所有人都用怪异的目光看了沐承阳一眼,刚才的情形他们都看在眼里,沐寒烟掌法不如沐承阳,这是不争的事实,被他逼得左支右拙步伐虚浮,随时可能重伤于他的掌下,怎么可能分心辱骂沐承阳?
更何况,沐寒烟最后拱手认输,一脸诚恳的向沐承阳道歉更是他们亲眼所见。到底谁是谁非,他们又不是傻子,怎么可能分不出来?
唉,家主大人唯一的儿子不在身边,夫人又回乡省亲,一个人孤苦伶仃,好不容易祖孙相聚,才不过一天,沐寒烟就重伤于沐承阳之手。三长老一房,实在是欺人太甚了。
宗家里,不止偏向于家主的一方,就连那些本是偏向于三长老一房的人,都有些看不下去了。
“寒烟。”沐北辰上前扶住沐寒烟,一脸怒色的说道,“今日之事,我必会替你主持公道。”

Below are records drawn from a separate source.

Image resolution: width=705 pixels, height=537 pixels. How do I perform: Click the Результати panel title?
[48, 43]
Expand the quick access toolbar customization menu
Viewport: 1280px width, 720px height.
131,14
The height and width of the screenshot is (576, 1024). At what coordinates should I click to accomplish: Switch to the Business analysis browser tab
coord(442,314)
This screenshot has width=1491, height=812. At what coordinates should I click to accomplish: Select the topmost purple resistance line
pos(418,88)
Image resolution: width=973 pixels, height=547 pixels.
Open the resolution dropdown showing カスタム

看到沐北辰的怒色,沐承阳心头一慌,将求助的目光投向三长老。虽然他们这一房如日中天,但也只能暗中与沐北辰抗衡,却不敢明目张胆的与他作对,毕竟,家主的威严不可冒犯。
如果他们现在不把家主放在眼里,将来就算三长老当了家主,谁又会把他放在眼里?
“家主大人,此事等我查明以后,必会给寒烟一个交待。”三长老狠狠瞪了沐承阳一眼,然后对沐北辰说道。
“等什么等,所有人都在这里,现在就问个明白。”沐北辰冷哼一声说道。
“到底是什么回事?”三长老皱了皱眉头,问道。
事情很简单,不过就是斗了几句嘴动了动手罢了,也没人敢隐瞒,没人敢添油加醋,很快,所有人都知道了沐寒烟与沐承阳动手的经过。

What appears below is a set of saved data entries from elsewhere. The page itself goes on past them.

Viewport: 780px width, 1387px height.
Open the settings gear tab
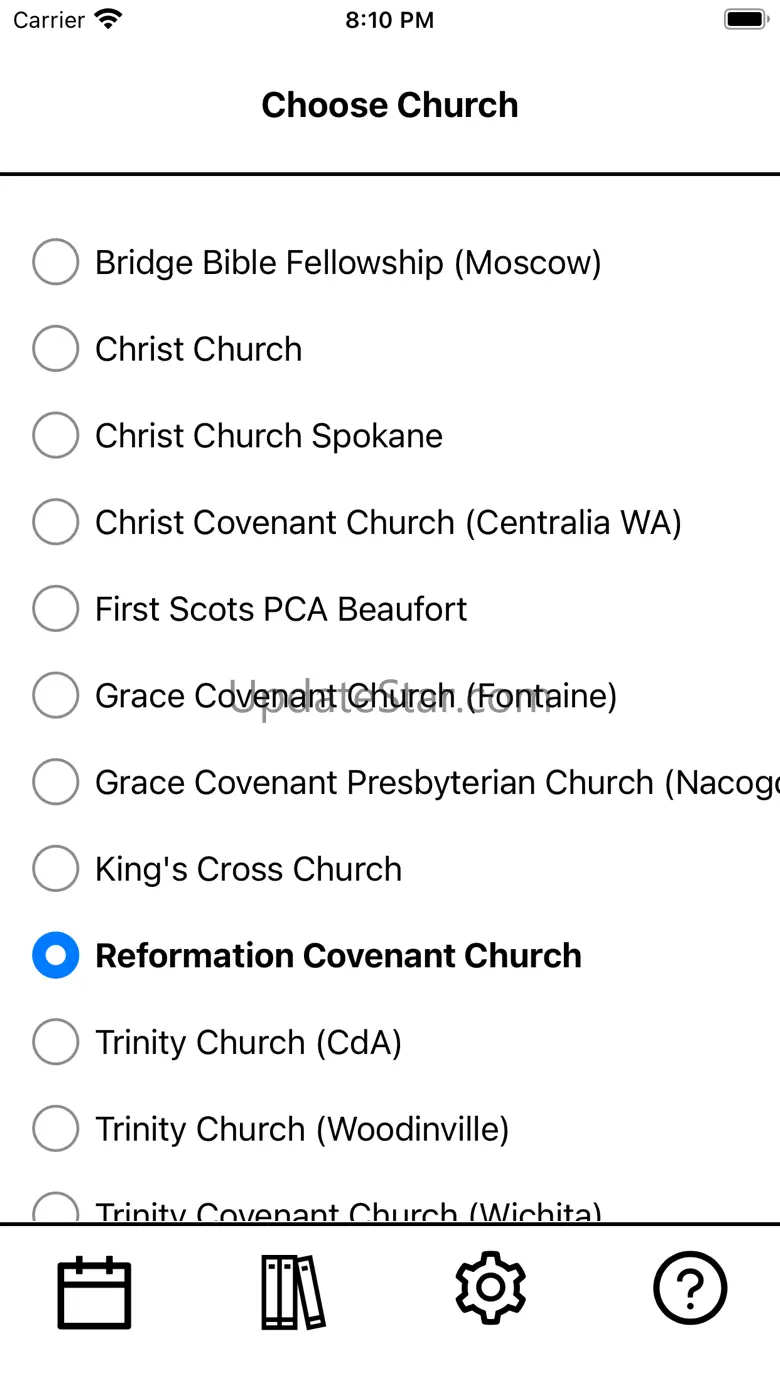pyautogui.click(x=490, y=1288)
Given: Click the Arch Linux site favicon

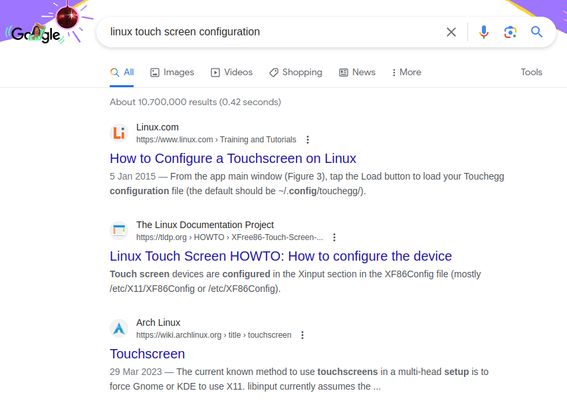Looking at the screenshot, I should point(119,329).
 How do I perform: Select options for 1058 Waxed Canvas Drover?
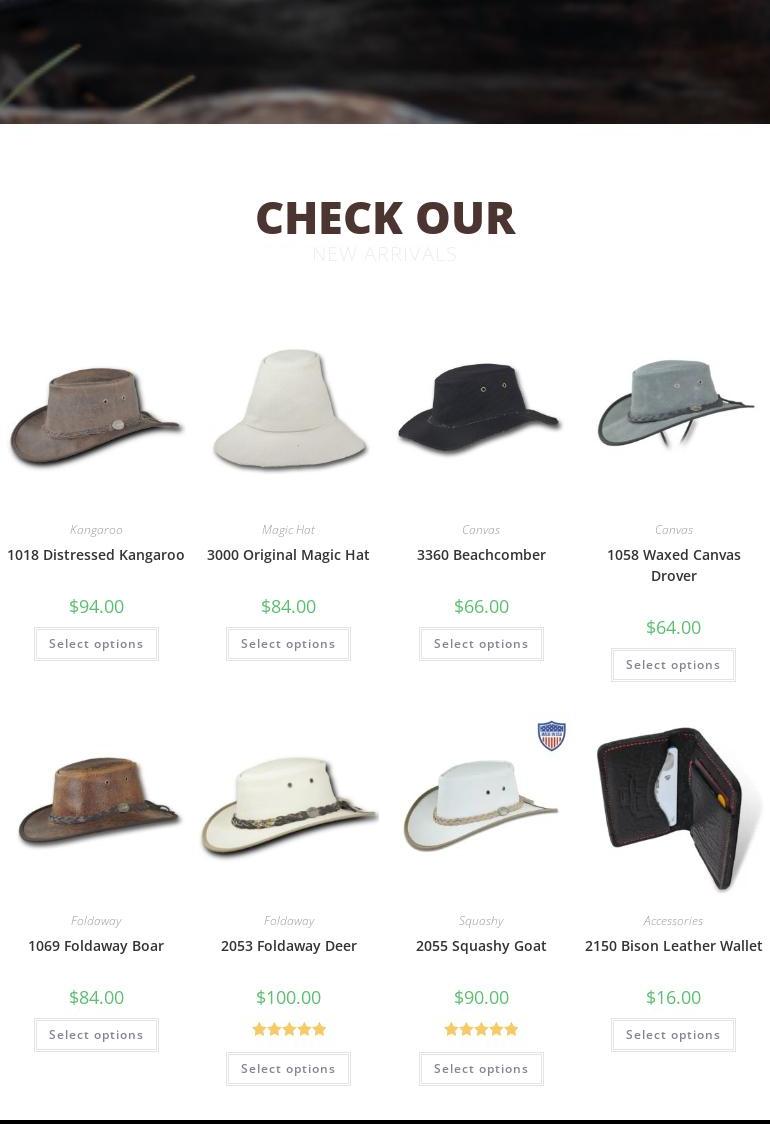pyautogui.click(x=673, y=665)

“家主大人,这件事两人都有不对,虽说承阳年轻气盛收手不住伤了寒烟,但总的来说,还是寒烟先犯了族归,要不就这样算了吧。”三长老听完事情的经过,心中大定,不管怎么说,都是沐寒烟动手在先,犯了族规,他们也不算完全理亏。
听了他的话,周围的宗室族人都默然不语,虽然他们心里都同情沐寒烟,但是三长老非要拿沐寒烟先违反族归说事,便是家主大人都无可奈何。事情到到这份儿上,自然也不可能再说什么各大五十大板了,毕竟沐寒烟身受重伤,总不能再去责罚他吧。可是不罚沐寒烟,自然也就不能责罚沐承阳。
说到底,这事就只能不了了之了,沐寒烟这一掌,也是白挨了。
“什么族规,我怎么没听说有什么族规,在黑石城可没这规矩啊。”沐寒烟一脸茫然的说道。
众人稍稍一愣,这才回过神来,沐寒烟虽是家主的长孙,可是出生没多久就去了黑石城,怎么可能知道宗家的族规?要知道分家虽然也是宗家一脉,但毕竟情况不同,规矩也多有不同。
所有人的目光,都朝三长老望去。
按照宗家规矩,凡是有分支家族的子弟被招回宗家,都是要先进宗祠拜见列祖列宗,由长辈宣讲族规,免得一不小心犯了大错。而这时的宗祠事务,正是由三长老负责。
“三长老,你没带他去宗祠,没给他讲过宗家族规吗?”五长老问道。
三长老心头一沉,按照家族规,凡有分家子弟招回宗家,是该由他带入祠堂,在列祖列宗的灵位之前宣讲族规,可是沐寒烟是家主之孙,而他与沐北辰又早有嫌隙,才懒得理他,更重要的是,昨天沐寒烟击败沐承宣,让他心情很不愉快,哪有闲心情带他去什么祠堂讲什么族规啊?
“三长老,你真的没讲?”见他不作声,四长老也跟着问道。
“我以为家主大人已经给他讲过了。”三长老被两人逼得下不了台来,只能嗡声嗡气的回答。